_Saved entries_
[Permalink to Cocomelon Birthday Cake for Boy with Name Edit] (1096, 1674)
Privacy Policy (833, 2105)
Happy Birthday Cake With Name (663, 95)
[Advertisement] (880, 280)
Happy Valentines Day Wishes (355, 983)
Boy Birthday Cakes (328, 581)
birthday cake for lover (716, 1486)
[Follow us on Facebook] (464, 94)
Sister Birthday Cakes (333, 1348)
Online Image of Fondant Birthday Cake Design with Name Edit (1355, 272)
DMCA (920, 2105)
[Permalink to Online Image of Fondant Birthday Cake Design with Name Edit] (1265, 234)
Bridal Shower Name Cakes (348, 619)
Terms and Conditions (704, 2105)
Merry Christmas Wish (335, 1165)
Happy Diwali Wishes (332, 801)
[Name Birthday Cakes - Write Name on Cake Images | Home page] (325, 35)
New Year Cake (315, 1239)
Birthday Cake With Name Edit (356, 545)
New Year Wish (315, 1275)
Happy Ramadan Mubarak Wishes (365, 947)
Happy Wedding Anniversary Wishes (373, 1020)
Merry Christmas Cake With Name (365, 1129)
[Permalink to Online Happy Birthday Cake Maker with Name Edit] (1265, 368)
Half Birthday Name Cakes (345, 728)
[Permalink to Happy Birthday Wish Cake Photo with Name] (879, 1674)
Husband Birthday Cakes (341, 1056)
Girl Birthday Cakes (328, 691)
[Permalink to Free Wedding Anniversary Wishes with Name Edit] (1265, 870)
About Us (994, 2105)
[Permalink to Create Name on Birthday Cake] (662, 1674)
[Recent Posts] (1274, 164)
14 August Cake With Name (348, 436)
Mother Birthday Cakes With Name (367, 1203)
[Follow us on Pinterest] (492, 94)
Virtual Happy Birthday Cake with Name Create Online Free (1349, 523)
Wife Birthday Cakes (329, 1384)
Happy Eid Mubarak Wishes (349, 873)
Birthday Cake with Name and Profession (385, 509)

_What this task involves_
Search the entries for the string "Fondant" and collect each line that has it.

_Written answer_
Online Image of Fondant Birthday Cake Design with Name Edit (1355, 272)
[Permalink to Online Image of Fondant Birthday Cake Design with Name Edit] (1265, 234)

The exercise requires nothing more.